» **EXERCISE INSTRUCTIONS**
a. Rewrite the paragraph beginning "The Texas Department of State Health Services attempted" from the piece on delta-8 in Texas in fewer words, keeping its main facts.
b. Carry on the piece on delta-8 in Texas after its final sentence.
[TEXT SECTION Boundary: Start]
Texas has wisely taken a slow and cautious approach by resisting calls to legalize marijuana for recreational use. We should be just as guarded when it comes to other products derived from the cannabis plant.
Delta-8 tetrahydrocannabinol, or delta-8, is a compound that became legal in Texas in 2019. The chemical is similar to delta-9 THC, which is the psychoactive chemical in marijuana. Products with concentrations of more than 0.3% delta-9 THC are illegal in Texas and at the federal level.
Like marijuana, delta-8 is capable of causing a “high.” The immediate effects on the user are similar to those of delta-9, but little is known about the long-term impact of delta-8 products, which come in the form of gummies, tinctures or vape cartridges.
The Texas Department of State Health Services attempted to ban delta-8 in 2021, but after a company filed a lawsuit against the state, a judge allowed the products to remain on the shelves while the case was resolved. Oral arguments were heard in a Texas court last week, but a final decision will take some time.
The last thing we need is to find out delta-8 products aren’t safe after so many Texans have used them.
The U.S. Food and Drug Administration states that delta-8 products “have not been evaluated or approved by the FDA for safe use in any context.” Companies that produce them might label their products as safe or medicinal, but Forbes reported in 2021 that most delta-8 products had misleading labels. The necessary oversight of these products still isn’t there.
[TEXT SECTION Boundary: End]
[EXTRACTED INFORMATION Boundary: Start]
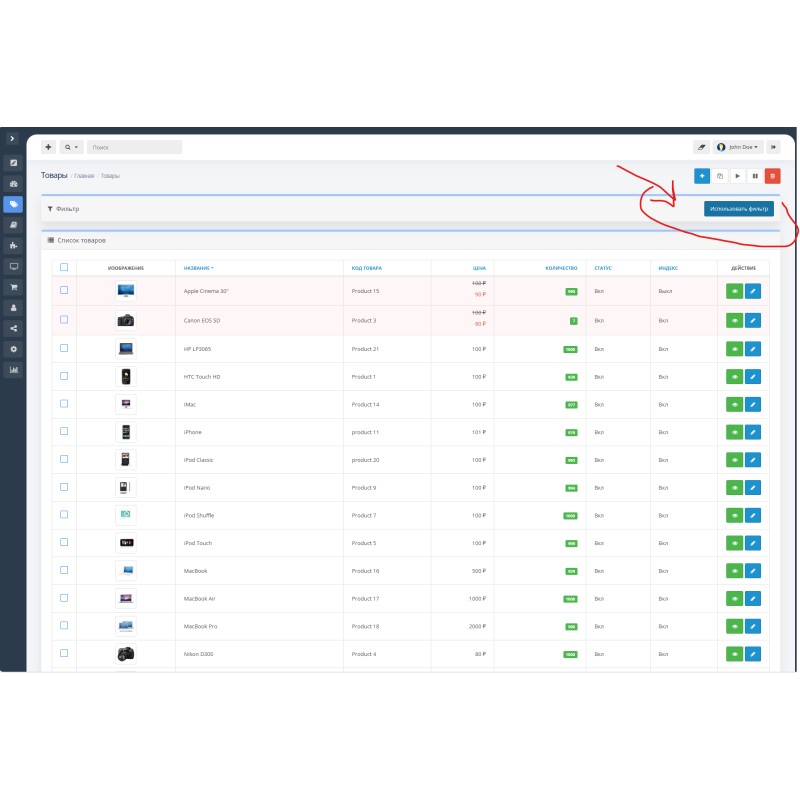
Task: Open System settings via the gear icon
Action: click(x=13, y=349)
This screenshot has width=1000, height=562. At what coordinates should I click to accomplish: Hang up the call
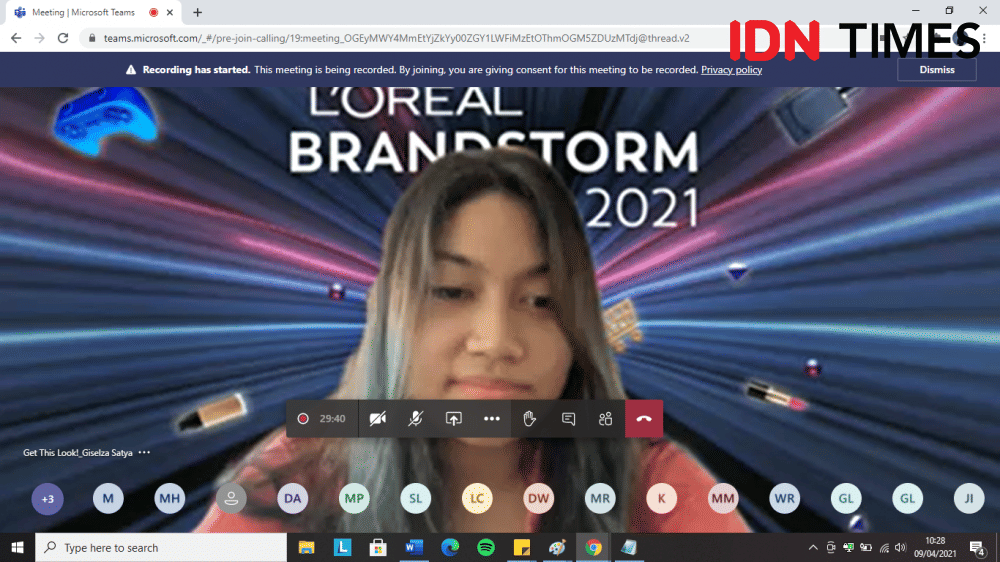click(x=644, y=419)

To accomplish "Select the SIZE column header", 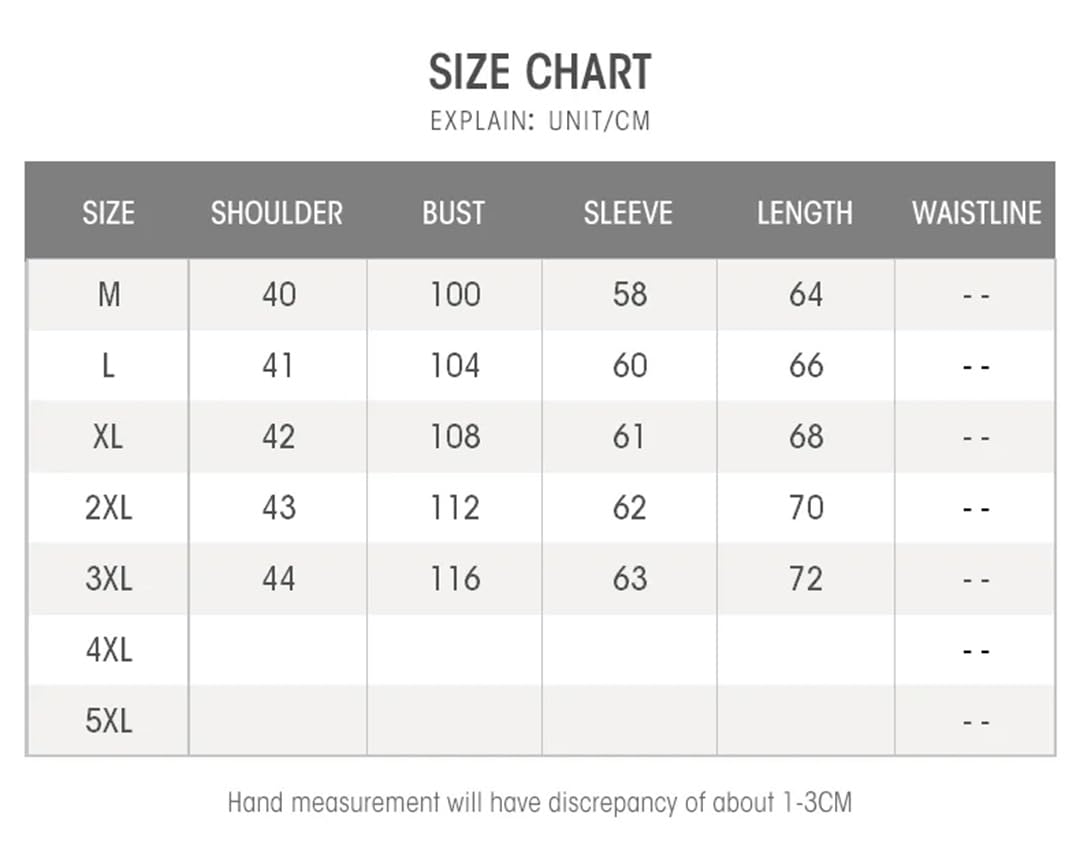I will pos(108,213).
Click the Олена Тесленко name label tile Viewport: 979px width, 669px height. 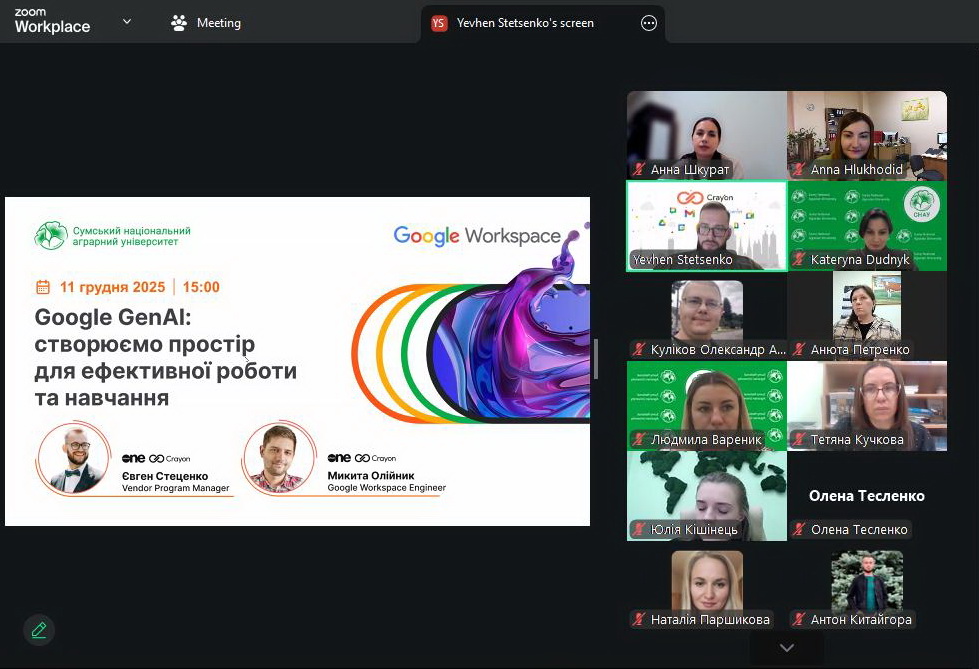coord(866,496)
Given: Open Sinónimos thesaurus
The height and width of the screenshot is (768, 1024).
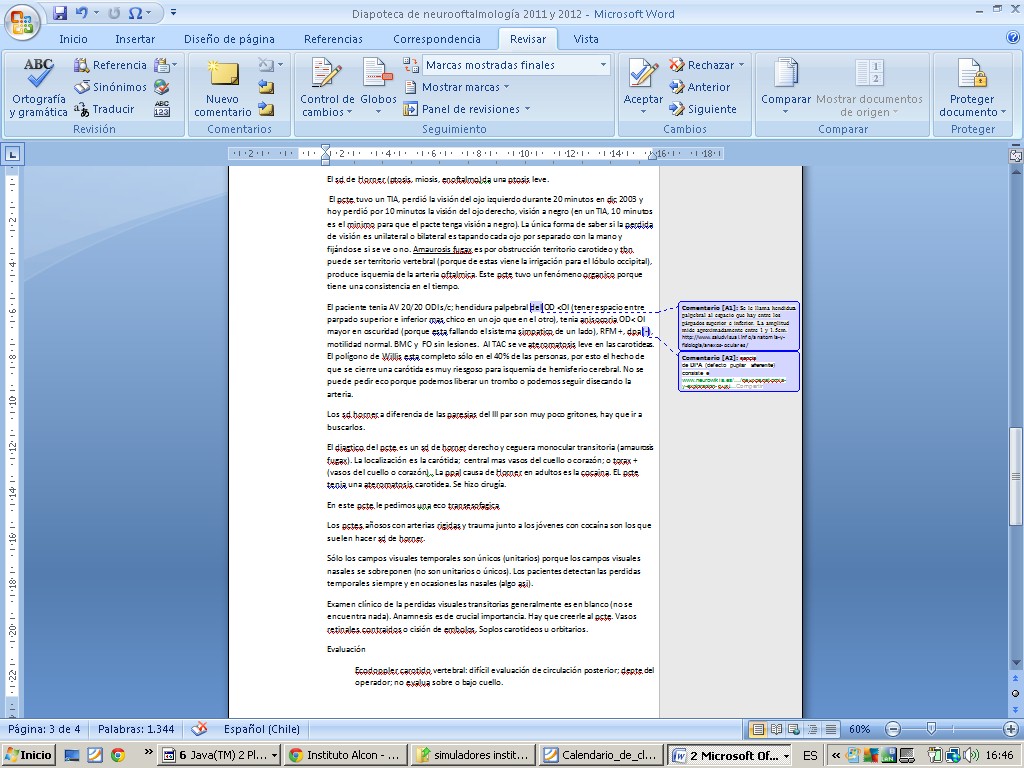Looking at the screenshot, I should point(111,87).
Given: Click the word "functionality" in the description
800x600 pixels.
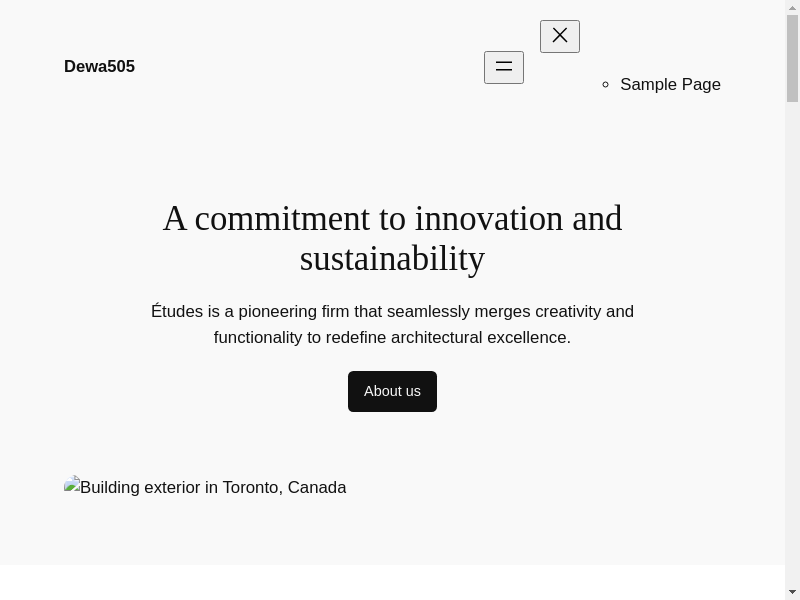Looking at the screenshot, I should (258, 338).
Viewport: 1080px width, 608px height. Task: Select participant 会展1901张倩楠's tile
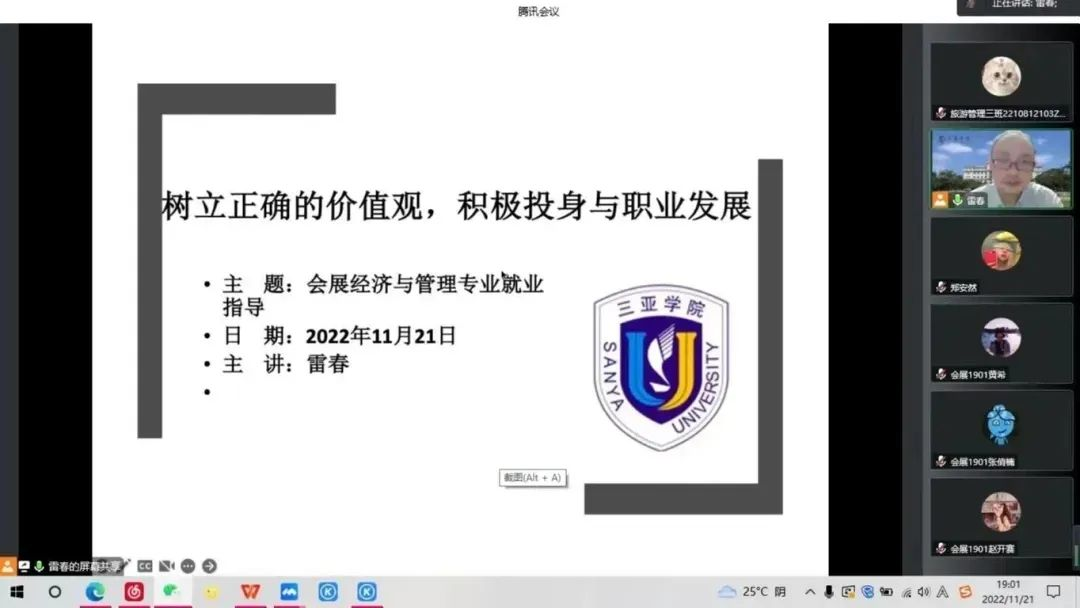pos(1000,430)
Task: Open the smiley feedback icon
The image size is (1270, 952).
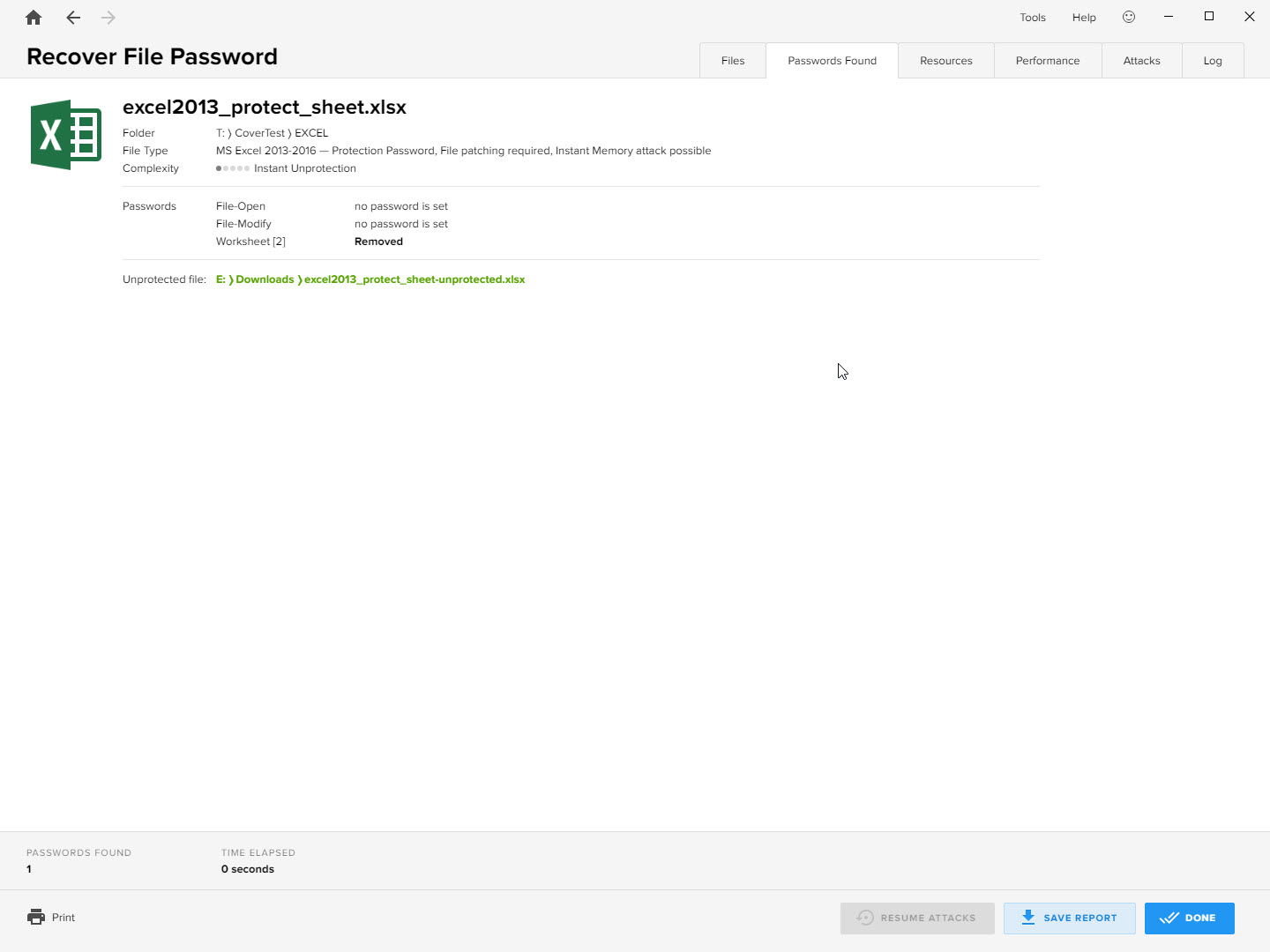Action: tap(1129, 17)
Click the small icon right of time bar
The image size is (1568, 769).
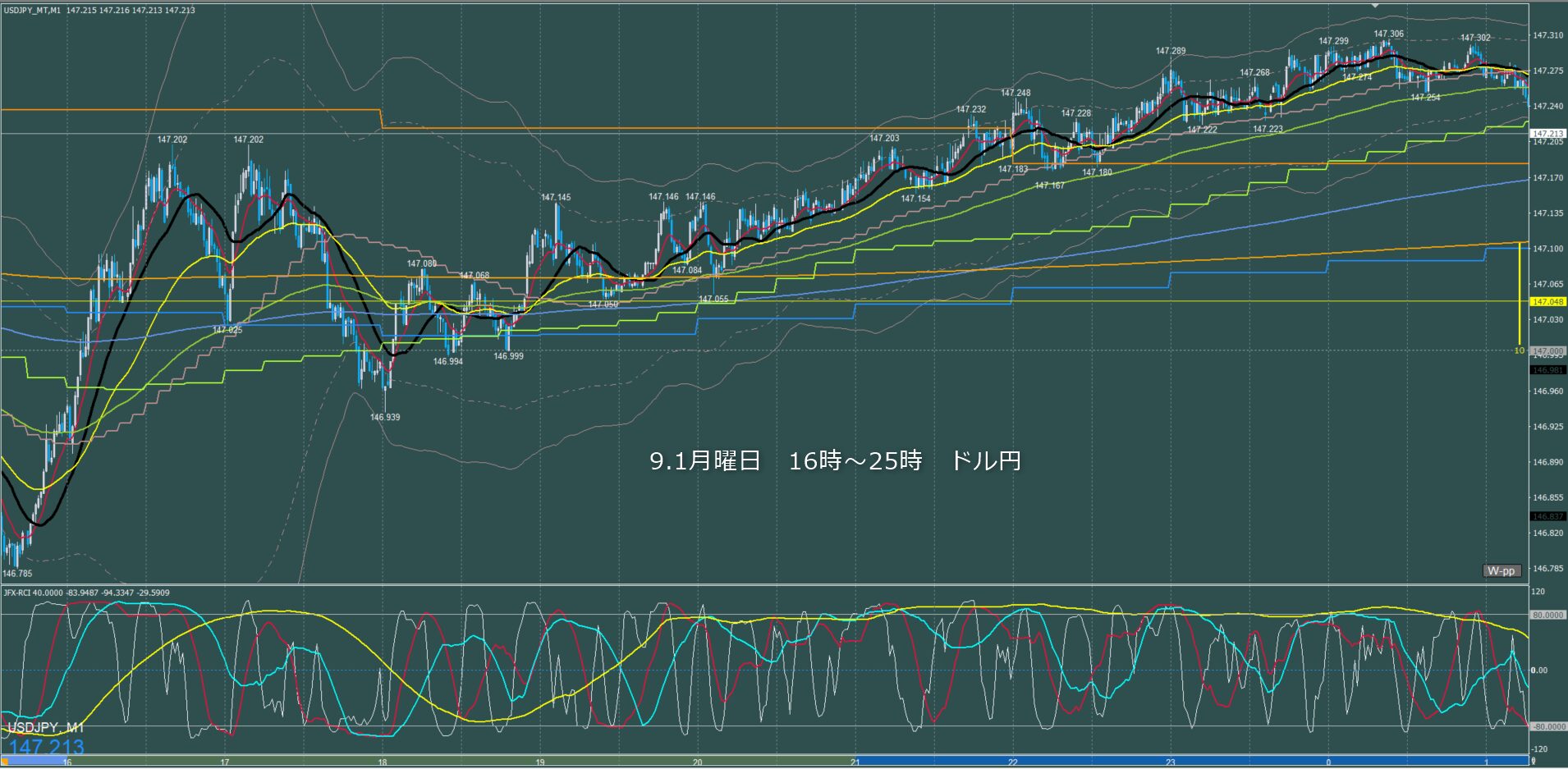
[EXTRACTED INFORMATION Boundary: End]
» **ANSWERS TO THE EXERCISES**
a. In 2021 the Texas Department of State Health Services tried to ban delta-8. A company sued the state, and a judge let the products stay on shelves until the case is resolved. A Texas court heard oral arguments last week, but a final decision will take some time.

b.
Manufacturing delta-8 involves some heavy-duty processing. The FDA has said that it has concerns with harmful chemical contamination that can result from its production.
It’s difficult if not impossible for consumers to tell what’s actually in delta-8 products. Paired with labels with misleading statements about the products’ benefits, the widespread availability of delta-8 items in gas stations and smoke shops seems downright dangerous.
A January study analyzed negative health incidents from delta-8 reported in an FDA database. It found that the most commonly reported effects were labored breathing, respiratory disorders and seizures. The authors wrote that future research with reliable, comprehensive data can help identify the risks of these products and make them safer for use.
But that research isn’t in yet. This isn’t the first instance of a drug growing popular before it was really understood. On other occasions, it ended in disaster, and Texans would be remiss not to learn from that.
Around 2010, synthetic marijuana products like K2 and Spice ran wild in communities across the United States. At the time, our editorial board wasn’t thrilled with Dallas’ “premature” ban of the drugs. We were wrong. It soon became clear that the substances can be severely harmful.
While the legal battle over delta-8 continues and its future in Texas remains uncertain, Texans everywhere should be wary of these products.